Torque is the job submission and execution system that our cluster uses. Think of it as a batch operating system. You submit a job (a program to run), and it queues it up, selects nodes/resources to allocate to it when they are available, runs the job, and cleans up after it.
Shortcut demo:
**DO NOT** login to individual compute nodes and directly run programs on them! Yes, you CAN login (using ssh) to the compute nodes from the head node, but use this only to check on your jobs as they are running or for other inspection tasks (e.g., you can run "nvidia-smi" on a GPU compute node to see info about the NVidia card). IF YOU NEED to interactively run some compute-intensive programs, use a Torque interactive session to do this (see below).
**DO NOT** run "mpirun" on the head node (bigdat.nmsu.edu) with a hostlist file that lists compute nodes! If you need to do small testing runs while developing, you can use "mpirun" on the head node and just run locally -- the head node has 16 cores (32 hyperthreads) and so you can run a few MPI processes locally, but only do this for short test runs, not for actual computation runs.
The Torque commands all begin with "q", and options in submission scripts and environment variables are identified with "PBS" (because Torque is a derivation of the original PBS job system).
The most common commands you will use are:
Command | Description |
---|---|
qsub <job-script> | submit a job that is embodied in the named script |
qstat | show the status of your queued and running jobs |
qstat -f <jobid> | show detailed information on an existing job id # |
qdel <jobid> | delete a queued job and/or kill a running job |
qpeek <jobid> | look at the latest stdout output of a running job |
qsub -I -l <res> | start an interactive job with resources listed |
For both the batch and interactive usage of the "-l" (dash-ell) resource specification option, the format of the options is:
nodes=#:ppn=#:resname
where the first # is the number of cluster nodes you want to reserve (up to 10), the second # is the number of cores/threads you want per node (up to 48), and the "resname" is the resource name you want to allocate the nodes from. We have the following resources:
Resource | Description |
---|---|
nodes | all cluster nodes |
gpu-all | all the nodes with GPUs on them |
gpu-himem | the nodes with GPUs that are memory-expandable |
gpu | the nodes with GPUs that are not memory expandable |
fpga-all | all the nodes with FPGAs on them (but not installed yet) |
fpga-himem | the nodes with FPGAs that are memory-expandable |
fpga | the nodes with FPGAs that are not memory expandable |
The IMPORTANT thing to know is that Torque keeps track of resource allocation per core/thread, so if you do not request ppn=48, then Torque could allocate another job running on the same node as yours (if it also does not ask for ppn=48). So if you want to make sure that no other jobs share your nodes (e.g., for consistent performance evaluation data for a paper), make sure you use ppn=48. BUT SEE the next paragraph for MPI.
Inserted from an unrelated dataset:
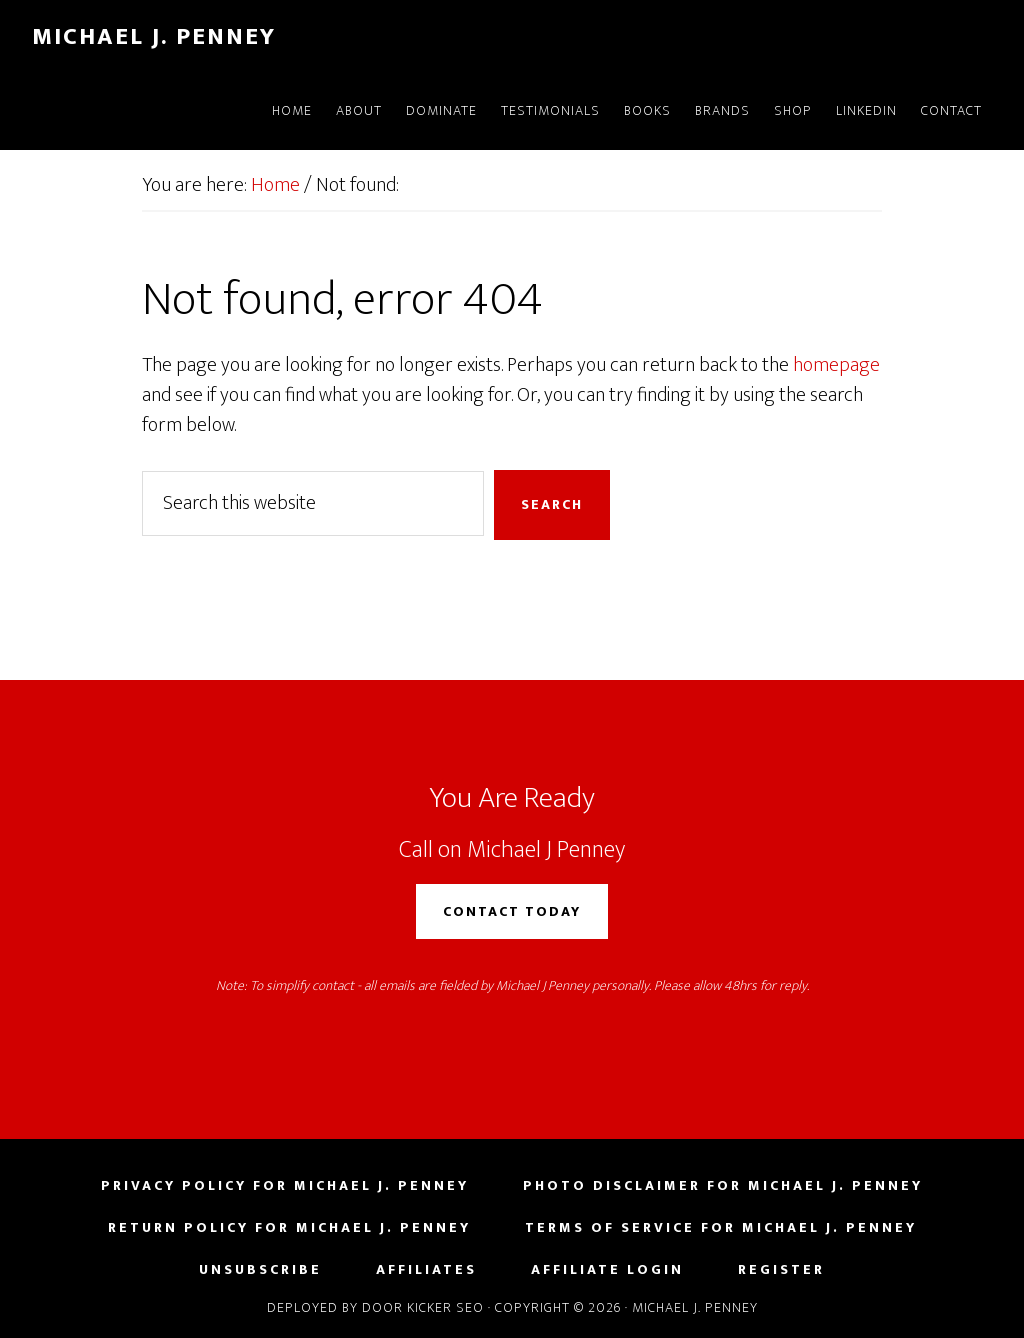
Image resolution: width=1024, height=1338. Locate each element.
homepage (836, 365)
If you are running an MPI program, mpirun will automatically create one MPI process for each core/thread on all nodes (e.g., nodes x ppn). If you are using MPI+OpenMP (or some other local threading capability) and you want only one MPI process per node, then you'll need to do something special. This is because Torque automatically creates a host file for mpirun to use, and it repeats each node name the number of time for the ppn value. If you only want one MPI process per node but still need to allocate the entire node, you need to do something like in your job script:
uniq ${PBS_NODEFILE} > ${PBS_WORKDIR}/tmphostfile mpirun -hostfile ${PBS_WORKDIR}/tmphostfile myMpiProgram ...
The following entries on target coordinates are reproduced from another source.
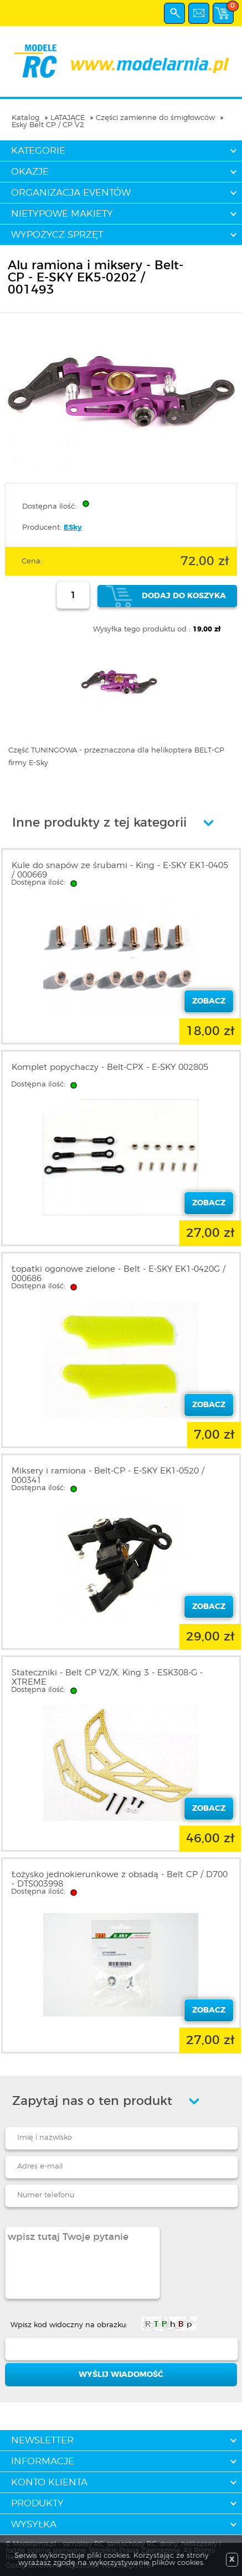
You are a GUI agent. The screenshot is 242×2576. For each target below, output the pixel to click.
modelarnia (121, 61)
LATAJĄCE (67, 118)
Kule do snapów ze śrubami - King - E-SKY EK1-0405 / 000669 (120, 870)
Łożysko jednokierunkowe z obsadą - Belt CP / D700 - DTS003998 (120, 1879)
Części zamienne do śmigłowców (155, 118)
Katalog (25, 118)
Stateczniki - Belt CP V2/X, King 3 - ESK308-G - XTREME (107, 1677)
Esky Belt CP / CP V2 (48, 125)
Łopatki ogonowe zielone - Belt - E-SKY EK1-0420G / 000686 (118, 1274)
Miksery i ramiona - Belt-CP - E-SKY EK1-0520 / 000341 (108, 1476)
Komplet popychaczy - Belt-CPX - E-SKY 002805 (110, 1067)
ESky (73, 527)
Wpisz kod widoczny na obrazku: (69, 2325)
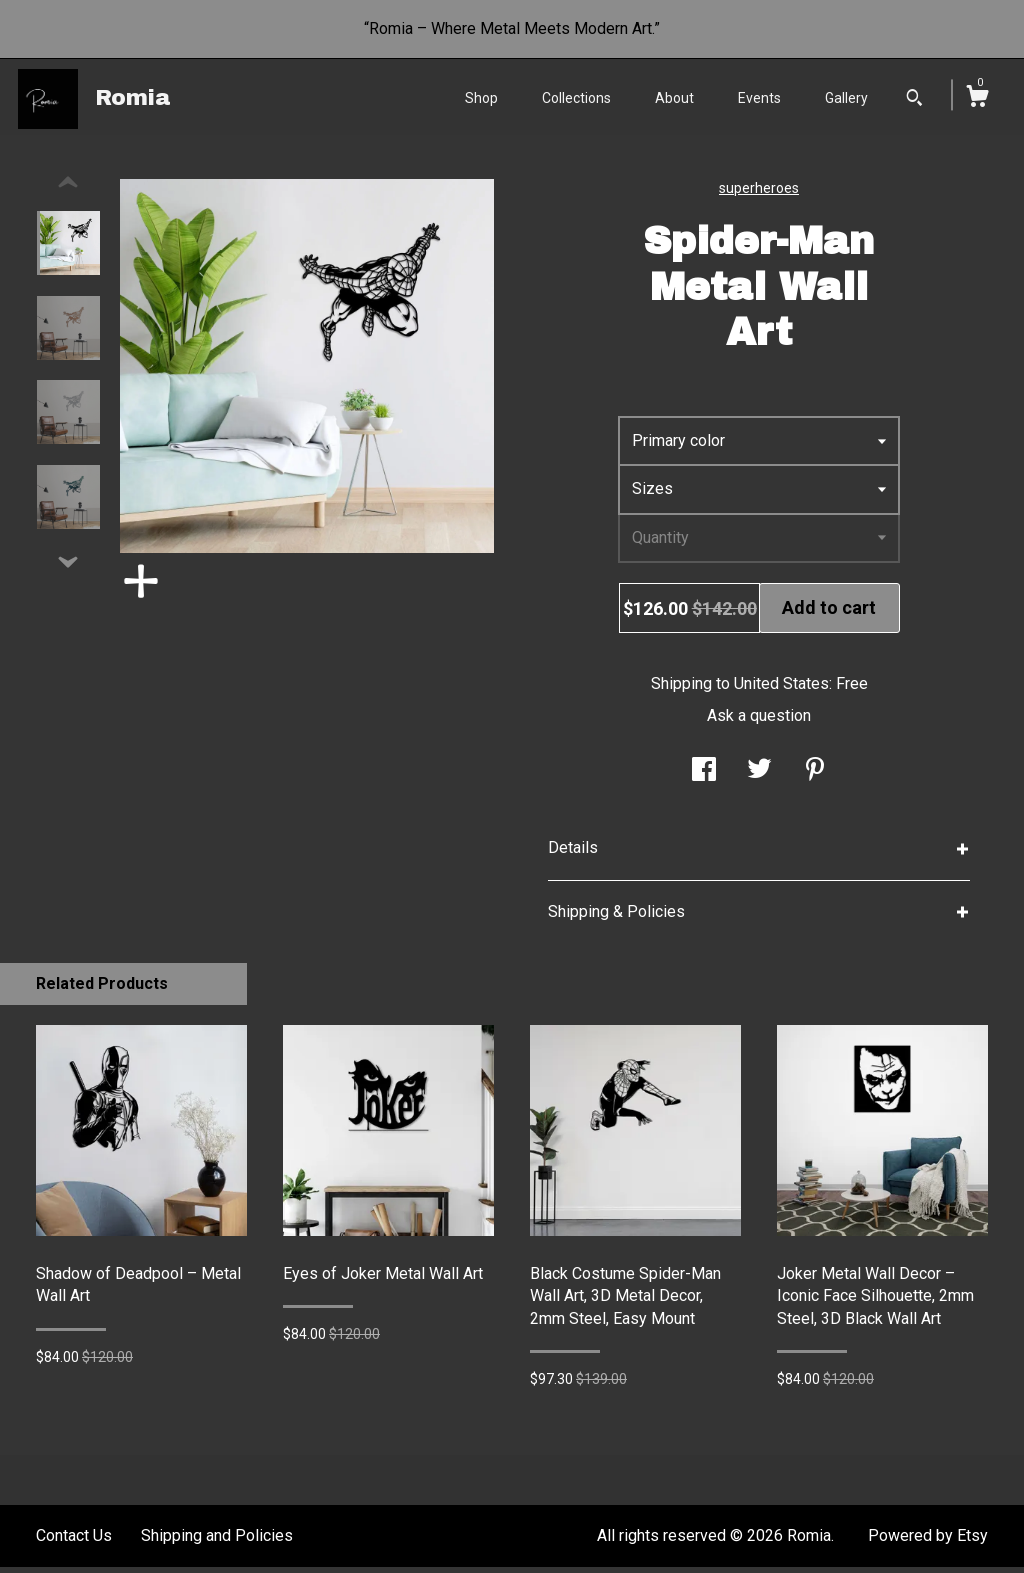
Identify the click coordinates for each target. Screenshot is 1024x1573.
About (674, 98)
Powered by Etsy (928, 1541)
This will take the generated host file ${PBS_NODEFILE} and create a file with just one entry for each unique node name. You may also need to do a custom "-np #" option on mpirun, too.
If you need to use an interactive session (e.g., you want to run your GPU program or other program by hand), you can use "qsub -I". This will create and allocate a job, and then open up a shell on the first node in your job allocation. You end the session/job by typing "exit" in the shell.
If you just need one node, use something like "qsub -I -l nodes=1:ppn=48:gpu-all" Using "ppn=48" will ensure that no one else will be allocated on your node. The "gpu-all" ensures that your node will be one of the nodes with a GPU on it.
You CAN ask for more nodes in an interactive session, but such a use is more complicated, and I would certainly recommend against running MPI programs this way! It might be useful for debugging and testing, though.
Be SURE to "exit" from the interactive session!